Se não fosse a língua, Angola e Moçambique pura e simplesmente não existiriam, porque só ela manteve unidas etnias com identidades e culturas muito diferentes. E se a Corte portuguesa não tivesse ido para o Rio em 1808, o Brasil ter-se-ia desagregado, como aconteceu à América espanhola, que se pulverizou por vários Estados. Todos os historiadores brasileiros concordam neste ponto.
Ora, como é que isso se contabiliza?
E como se contabilizam os mortos dos dois lados, na guerra ou em massacres como o de Wiriyamu, praticado por tropas portuguesas, ou do Norte de Angola, da responsabilidade da UPA?
Mas, mesmo que fosse possível calcular esse valor, como se iriam agora compensar as famílias sacrificadas, que na sua maioria já não existem?
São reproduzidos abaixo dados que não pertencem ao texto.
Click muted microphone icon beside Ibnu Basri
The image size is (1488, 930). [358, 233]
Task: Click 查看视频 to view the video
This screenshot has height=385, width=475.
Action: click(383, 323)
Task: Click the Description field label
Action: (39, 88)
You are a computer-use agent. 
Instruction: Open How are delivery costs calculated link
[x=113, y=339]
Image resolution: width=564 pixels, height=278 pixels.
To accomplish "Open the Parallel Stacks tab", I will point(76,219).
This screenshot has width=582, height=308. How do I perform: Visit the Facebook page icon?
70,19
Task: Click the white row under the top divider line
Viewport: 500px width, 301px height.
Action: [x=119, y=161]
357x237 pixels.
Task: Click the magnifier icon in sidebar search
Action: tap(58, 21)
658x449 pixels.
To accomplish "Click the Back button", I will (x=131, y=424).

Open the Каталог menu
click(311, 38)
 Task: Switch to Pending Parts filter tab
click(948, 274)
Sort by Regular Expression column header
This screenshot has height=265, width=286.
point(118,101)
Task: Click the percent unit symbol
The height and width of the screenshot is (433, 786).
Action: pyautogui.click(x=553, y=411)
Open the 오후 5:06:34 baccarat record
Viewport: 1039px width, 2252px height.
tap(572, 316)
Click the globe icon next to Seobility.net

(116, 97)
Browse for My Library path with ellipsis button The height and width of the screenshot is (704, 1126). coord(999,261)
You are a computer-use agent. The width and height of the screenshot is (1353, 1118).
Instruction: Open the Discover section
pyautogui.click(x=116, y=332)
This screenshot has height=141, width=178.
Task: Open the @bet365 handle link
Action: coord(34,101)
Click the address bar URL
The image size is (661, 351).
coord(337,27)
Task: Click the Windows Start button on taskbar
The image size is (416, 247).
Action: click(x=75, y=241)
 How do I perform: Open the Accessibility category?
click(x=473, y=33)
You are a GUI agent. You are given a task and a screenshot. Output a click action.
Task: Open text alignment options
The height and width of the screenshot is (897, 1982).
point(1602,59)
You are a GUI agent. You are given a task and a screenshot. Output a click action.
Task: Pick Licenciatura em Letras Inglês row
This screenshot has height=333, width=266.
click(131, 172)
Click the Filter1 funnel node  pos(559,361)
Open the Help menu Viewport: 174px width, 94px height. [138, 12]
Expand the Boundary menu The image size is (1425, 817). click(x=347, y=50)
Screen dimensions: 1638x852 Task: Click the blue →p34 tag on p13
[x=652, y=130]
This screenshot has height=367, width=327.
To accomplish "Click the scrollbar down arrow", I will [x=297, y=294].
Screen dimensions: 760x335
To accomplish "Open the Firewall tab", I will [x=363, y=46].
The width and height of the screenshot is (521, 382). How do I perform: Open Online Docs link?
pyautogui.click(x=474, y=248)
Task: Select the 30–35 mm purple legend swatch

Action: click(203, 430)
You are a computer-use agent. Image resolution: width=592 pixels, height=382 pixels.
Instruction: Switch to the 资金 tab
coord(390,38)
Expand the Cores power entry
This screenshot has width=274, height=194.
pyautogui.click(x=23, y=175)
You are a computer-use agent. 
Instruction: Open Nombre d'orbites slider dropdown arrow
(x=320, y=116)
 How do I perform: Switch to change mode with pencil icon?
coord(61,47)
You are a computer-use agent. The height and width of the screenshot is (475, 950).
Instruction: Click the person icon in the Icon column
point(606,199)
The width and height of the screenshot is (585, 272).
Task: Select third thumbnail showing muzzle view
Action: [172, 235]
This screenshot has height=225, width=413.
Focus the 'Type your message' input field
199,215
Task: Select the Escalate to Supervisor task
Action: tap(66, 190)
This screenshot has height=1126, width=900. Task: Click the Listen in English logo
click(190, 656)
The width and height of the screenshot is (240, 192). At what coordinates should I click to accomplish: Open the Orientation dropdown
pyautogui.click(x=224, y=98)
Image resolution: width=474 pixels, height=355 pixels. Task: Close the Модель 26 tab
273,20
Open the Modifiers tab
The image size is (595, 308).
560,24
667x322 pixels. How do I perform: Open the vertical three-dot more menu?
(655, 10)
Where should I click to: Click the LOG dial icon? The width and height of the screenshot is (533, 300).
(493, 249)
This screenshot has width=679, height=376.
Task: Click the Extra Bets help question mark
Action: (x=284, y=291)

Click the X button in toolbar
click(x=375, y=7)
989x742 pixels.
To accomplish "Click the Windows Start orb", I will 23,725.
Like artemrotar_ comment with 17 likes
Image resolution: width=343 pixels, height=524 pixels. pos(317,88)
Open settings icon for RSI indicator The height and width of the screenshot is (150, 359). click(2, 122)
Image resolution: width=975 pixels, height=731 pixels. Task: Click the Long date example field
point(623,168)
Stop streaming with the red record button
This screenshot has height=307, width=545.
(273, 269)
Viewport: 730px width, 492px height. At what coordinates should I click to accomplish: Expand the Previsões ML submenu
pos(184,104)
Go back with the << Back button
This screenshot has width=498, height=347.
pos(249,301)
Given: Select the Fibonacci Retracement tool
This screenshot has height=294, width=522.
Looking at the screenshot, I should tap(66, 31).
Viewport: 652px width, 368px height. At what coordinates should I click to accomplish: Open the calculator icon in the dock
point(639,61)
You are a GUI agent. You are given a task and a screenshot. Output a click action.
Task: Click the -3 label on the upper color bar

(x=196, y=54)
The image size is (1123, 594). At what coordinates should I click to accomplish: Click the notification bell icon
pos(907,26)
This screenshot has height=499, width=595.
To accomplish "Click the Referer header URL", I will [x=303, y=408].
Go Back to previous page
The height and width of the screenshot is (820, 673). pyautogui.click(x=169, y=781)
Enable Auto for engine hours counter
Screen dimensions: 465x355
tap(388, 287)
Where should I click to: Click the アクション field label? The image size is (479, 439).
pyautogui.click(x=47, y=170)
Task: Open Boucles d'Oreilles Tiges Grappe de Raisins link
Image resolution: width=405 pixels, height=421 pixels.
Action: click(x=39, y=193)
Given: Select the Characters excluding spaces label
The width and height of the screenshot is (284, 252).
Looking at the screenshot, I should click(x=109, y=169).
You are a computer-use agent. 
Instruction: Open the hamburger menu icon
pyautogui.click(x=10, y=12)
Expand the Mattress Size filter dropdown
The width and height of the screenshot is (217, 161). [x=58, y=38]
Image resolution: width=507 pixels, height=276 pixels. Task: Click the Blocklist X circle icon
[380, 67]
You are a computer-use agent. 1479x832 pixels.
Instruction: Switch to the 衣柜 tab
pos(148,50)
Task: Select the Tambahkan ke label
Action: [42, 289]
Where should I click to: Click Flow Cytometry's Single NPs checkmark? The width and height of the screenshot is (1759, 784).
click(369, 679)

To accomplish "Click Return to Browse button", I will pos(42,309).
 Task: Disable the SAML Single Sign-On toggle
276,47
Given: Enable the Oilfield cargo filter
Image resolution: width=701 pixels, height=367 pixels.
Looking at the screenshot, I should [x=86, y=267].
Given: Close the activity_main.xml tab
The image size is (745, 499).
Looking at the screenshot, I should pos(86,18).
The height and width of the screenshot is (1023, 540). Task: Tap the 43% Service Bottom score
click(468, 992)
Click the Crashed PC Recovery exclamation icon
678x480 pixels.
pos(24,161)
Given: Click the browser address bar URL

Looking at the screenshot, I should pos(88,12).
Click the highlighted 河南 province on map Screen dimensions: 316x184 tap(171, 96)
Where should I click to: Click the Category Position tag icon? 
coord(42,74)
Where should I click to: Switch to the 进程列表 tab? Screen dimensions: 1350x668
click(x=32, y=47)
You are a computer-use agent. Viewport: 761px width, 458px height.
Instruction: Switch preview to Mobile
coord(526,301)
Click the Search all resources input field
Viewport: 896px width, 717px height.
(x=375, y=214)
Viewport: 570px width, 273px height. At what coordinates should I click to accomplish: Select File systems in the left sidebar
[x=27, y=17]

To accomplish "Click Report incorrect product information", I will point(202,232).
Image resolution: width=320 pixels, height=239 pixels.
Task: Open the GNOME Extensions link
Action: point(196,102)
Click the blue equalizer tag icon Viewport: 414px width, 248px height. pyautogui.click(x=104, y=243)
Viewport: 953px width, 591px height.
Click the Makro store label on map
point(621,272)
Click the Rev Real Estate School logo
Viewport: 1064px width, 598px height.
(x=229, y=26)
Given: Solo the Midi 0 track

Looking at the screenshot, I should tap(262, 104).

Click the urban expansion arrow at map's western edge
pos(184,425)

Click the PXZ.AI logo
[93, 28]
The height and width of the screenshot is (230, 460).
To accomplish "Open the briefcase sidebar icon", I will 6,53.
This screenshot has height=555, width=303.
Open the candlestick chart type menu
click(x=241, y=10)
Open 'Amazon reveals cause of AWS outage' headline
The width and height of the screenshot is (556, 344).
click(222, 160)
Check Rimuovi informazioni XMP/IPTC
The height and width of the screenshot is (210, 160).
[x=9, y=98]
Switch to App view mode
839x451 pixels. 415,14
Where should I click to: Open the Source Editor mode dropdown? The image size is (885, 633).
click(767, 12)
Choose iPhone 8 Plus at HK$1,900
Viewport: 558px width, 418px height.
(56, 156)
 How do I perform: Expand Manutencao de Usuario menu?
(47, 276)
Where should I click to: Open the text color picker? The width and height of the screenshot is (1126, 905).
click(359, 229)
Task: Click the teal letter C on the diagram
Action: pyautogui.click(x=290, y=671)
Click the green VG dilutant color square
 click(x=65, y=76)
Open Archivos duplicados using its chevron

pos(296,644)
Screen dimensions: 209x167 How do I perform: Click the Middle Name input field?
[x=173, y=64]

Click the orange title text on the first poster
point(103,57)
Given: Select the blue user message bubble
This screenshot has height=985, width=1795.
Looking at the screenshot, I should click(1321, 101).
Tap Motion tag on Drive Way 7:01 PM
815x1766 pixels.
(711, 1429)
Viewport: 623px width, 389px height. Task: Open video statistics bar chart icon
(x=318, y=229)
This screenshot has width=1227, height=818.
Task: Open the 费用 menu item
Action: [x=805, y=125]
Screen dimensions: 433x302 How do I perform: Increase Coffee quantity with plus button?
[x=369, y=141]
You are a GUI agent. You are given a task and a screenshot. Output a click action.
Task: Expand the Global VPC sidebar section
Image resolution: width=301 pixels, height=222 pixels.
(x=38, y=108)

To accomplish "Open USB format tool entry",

Pagávamos indemnizações às atuais elites angolana e moçambicana, para elas distribuírem o dinheiro pelos generais que sustentam os respetivos regimes?
Não vale a pena continuar.
Se o comentador Marcelo Rebelo de Sousa comentasse o Presidente Marcelo, dir-lhe-ia simplesmente: «Meteu a pata na poça, e de que maneira!». É que Marcelo abriu uma caixa de Pandora que não saberá como fechar. Pior: reabriu uma ferida que parecia cicatrizada. As relações entre Portugal e as ex-colónias, que estavam pacificadas, foram envenenadas por estas declarações incendiárias.
Sinceramente, não percebo o que lhe passou pela cabeça.